Quick Info
| Plugin Title | S3 Bucket Logging |
| Cloud | AWS |
| Category | S3 |
| Description | Ensures S3 bucket logging is enabled for S3 buckets |
| More Info | S3 bucket logging helps maintain an audit trail of access that can be used in the event of a security incident. |
| AWS Link | http://docs.aws.amazon.com/AmazonS3/latest/dev/Logging.html |
| Recommended Action | Enable bucket logging for each S3 bucket. |
Detailed Remediation Steps
- Log into the AWS Management Console.
- Select the “Services” option and search for S3.

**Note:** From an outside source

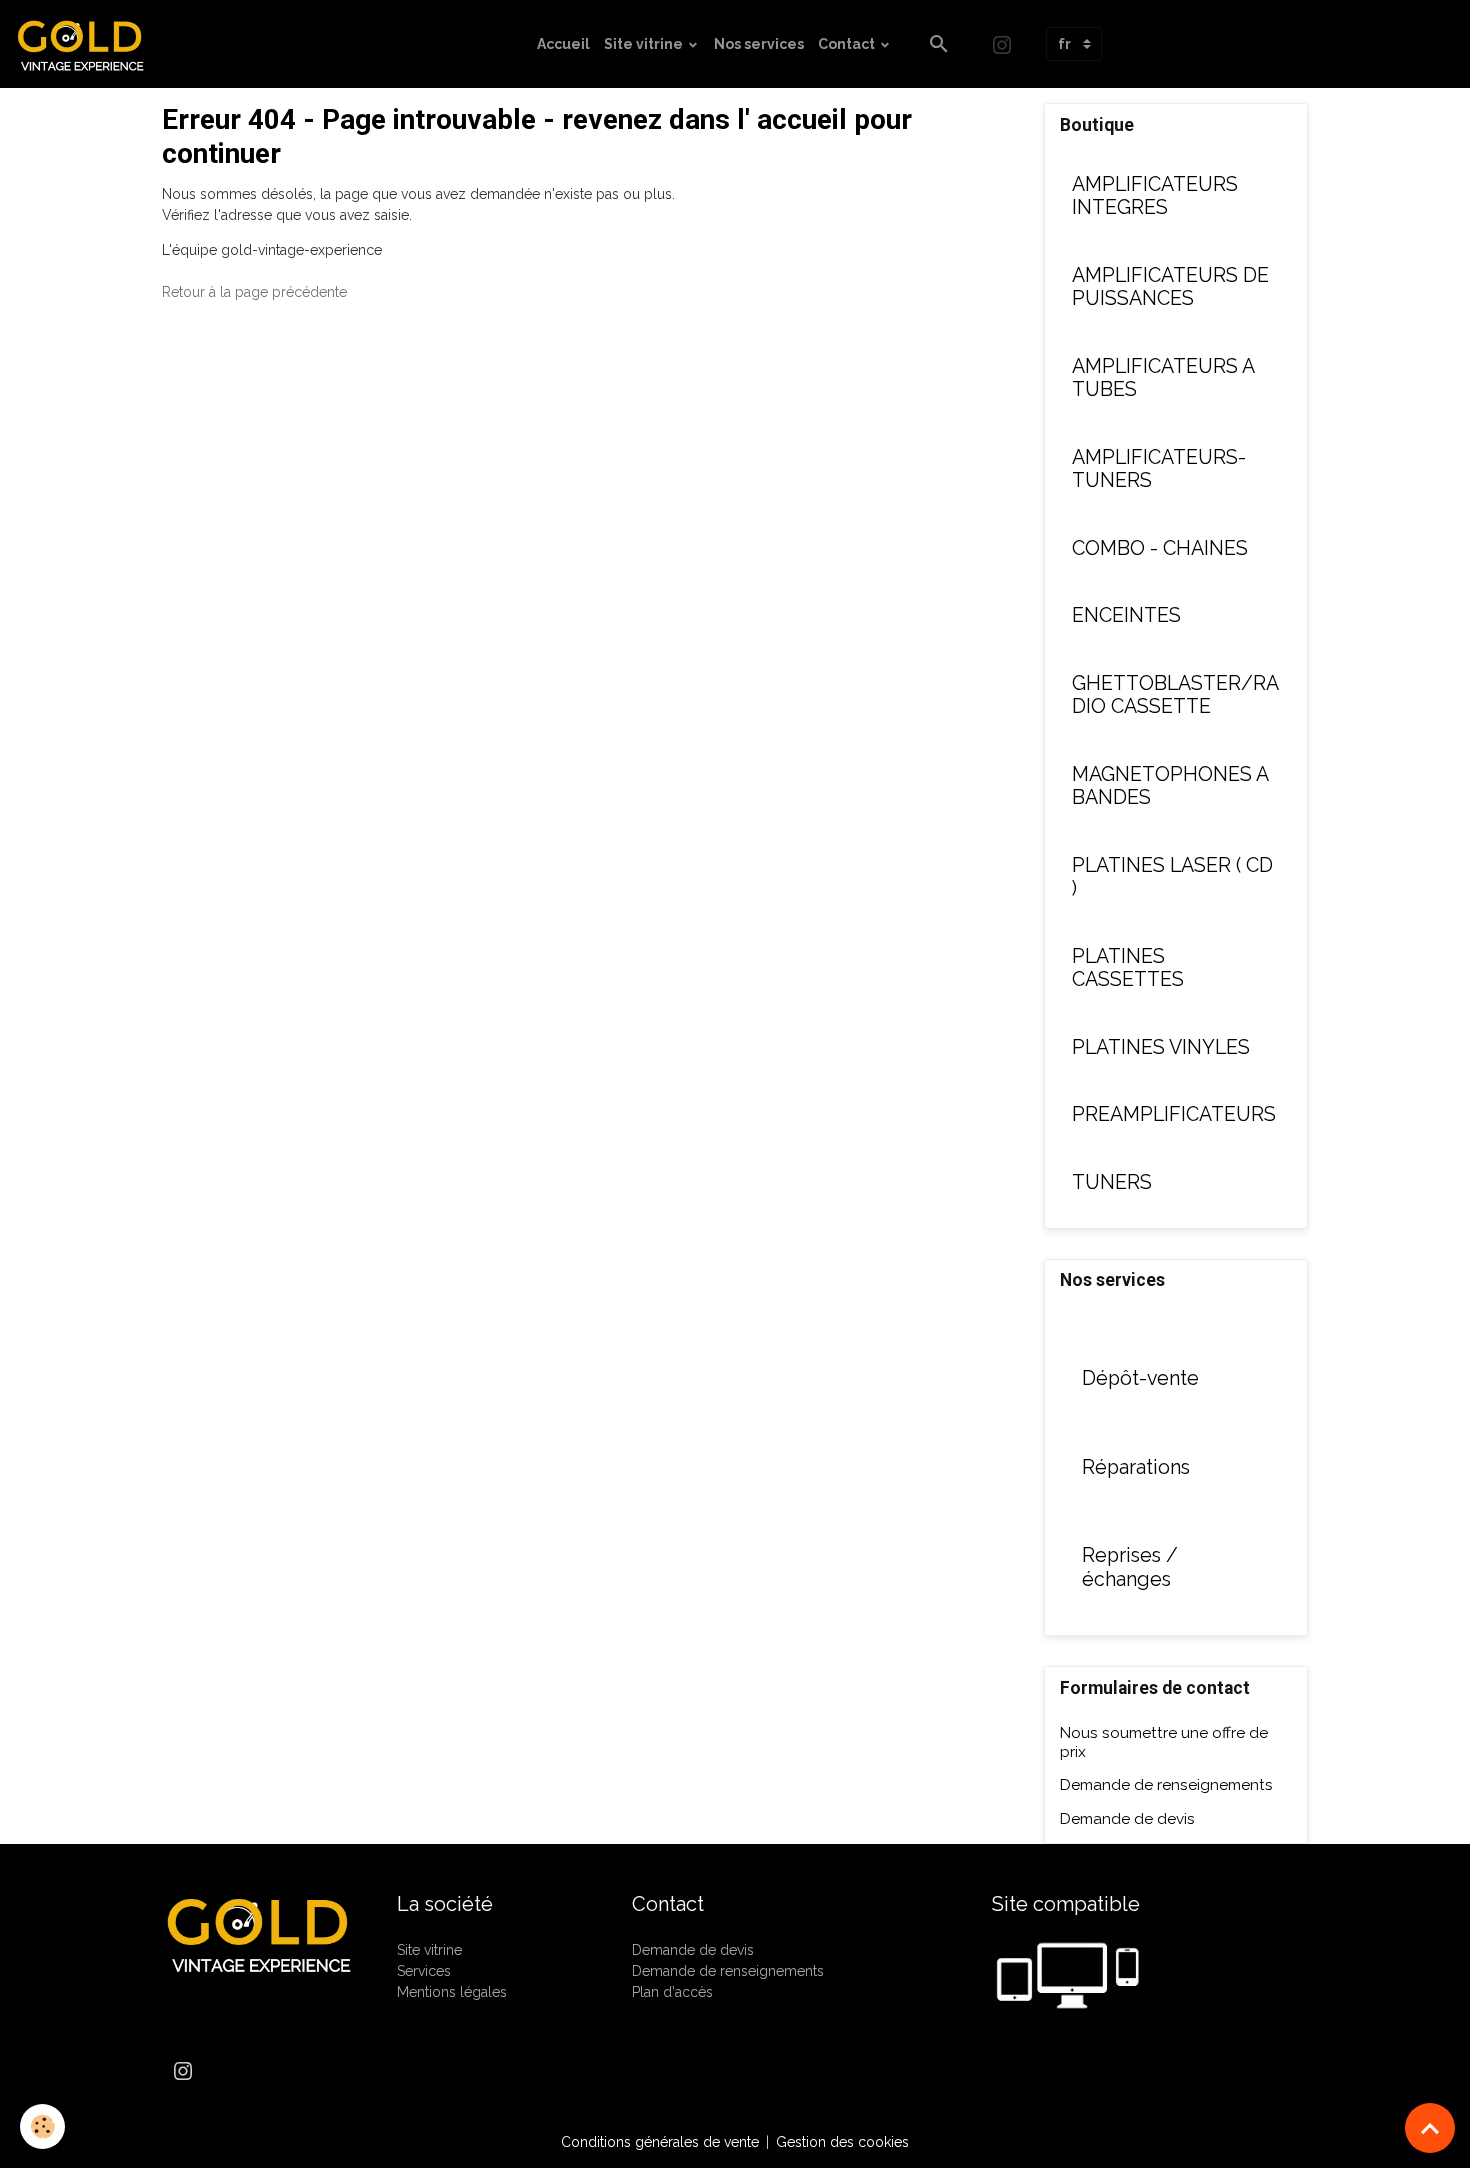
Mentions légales (452, 1992)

- Scroll down the left navigation panel and choose “Buckets”.
- Select the “Bucket” that needs to be verified and click on its identifier(name) from the “Bucket name” column.
- Click on the “Properties” tab on the top menu.
- Check the “Server access logging” option under “Properties” and if it’s set to “Disable logging” then S3 bucket logging is not enabled for the selected S3 bucket.
- Repeat steps number 2 - 6 to verify other S3 buckets in the region.
- Select the “S3 bucket” on which “Logging” needs to be enabled and click on the “Properties” tab.
- Click on the “Enable logging” option under “Server access logging” and choose the “Target bucket” from the dropdown menu for storing the logs and provide a unique name under “Target prefix” for the subdirectory where S3 logs will be stored.
- Click on the “Save” button to make the necessary changes.
- Repeat steps number 8 - 10 to enable “Logging” for other S3 buckets.